Lines of data:
* * * * * * * * *

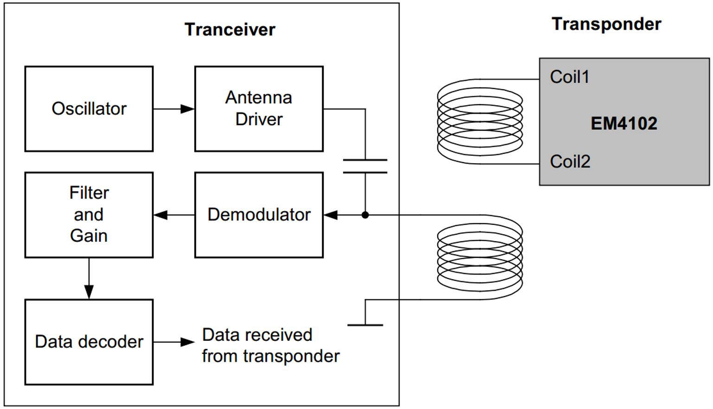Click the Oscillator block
click(x=89, y=109)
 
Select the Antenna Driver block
click(x=259, y=109)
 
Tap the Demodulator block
click(x=259, y=215)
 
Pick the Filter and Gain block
click(x=89, y=215)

* * * * * * * * *

→ **THE REQUEST**: Output the lines above verbatim, leaving out the picture.

→ **COMPLETED EXERCISE**:
Click the Oscillator block
click(x=89, y=109)
 
Select the Antenna Driver block
click(x=259, y=109)
 
Tap the Demodulator block
click(x=259, y=215)
 
Pick the Filter and Gain block
click(x=89, y=215)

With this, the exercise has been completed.